> PROBLEM REQUIREMENTS: Would you please set down the lines of the data from the one containing "Where should I click to: Open Task" to the final line, exactly and only those?

*** DATA FOR PROCESSING

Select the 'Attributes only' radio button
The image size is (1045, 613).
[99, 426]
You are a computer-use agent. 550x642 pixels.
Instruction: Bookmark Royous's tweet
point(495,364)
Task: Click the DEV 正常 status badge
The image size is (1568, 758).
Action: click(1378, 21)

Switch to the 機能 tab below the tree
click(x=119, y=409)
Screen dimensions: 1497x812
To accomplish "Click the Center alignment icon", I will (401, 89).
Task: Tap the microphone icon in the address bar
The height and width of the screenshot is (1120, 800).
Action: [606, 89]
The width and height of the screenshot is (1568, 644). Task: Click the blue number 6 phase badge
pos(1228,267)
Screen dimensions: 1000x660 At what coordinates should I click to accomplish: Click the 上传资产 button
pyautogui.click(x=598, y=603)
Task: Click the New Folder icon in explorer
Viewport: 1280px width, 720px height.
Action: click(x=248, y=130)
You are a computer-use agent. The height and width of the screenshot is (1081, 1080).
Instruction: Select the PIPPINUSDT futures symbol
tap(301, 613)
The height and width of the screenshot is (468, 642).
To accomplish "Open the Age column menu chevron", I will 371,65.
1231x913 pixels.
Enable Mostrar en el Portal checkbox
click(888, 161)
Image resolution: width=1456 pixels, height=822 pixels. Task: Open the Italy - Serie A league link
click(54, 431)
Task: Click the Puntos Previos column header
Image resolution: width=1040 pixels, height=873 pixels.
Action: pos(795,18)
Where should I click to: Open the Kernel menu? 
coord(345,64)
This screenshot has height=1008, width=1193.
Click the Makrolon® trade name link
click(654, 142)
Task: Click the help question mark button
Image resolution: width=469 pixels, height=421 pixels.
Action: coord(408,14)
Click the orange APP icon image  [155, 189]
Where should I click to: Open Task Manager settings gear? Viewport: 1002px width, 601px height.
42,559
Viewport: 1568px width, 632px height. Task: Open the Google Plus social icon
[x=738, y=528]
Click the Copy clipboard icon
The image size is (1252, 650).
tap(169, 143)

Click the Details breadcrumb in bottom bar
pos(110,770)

******

> ANSWER SPACE:
Where should I click to: Open Task Manager settings gear? Viewport: 1002px width, 601px height.
42,559
Viewport: 1568px width, 632px height. Task: Open the Google Plus social icon
[x=738, y=528]
Click the Copy clipboard icon
The image size is (1252, 650).
tap(169, 143)

Click the Details breadcrumb in bottom bar
pos(110,770)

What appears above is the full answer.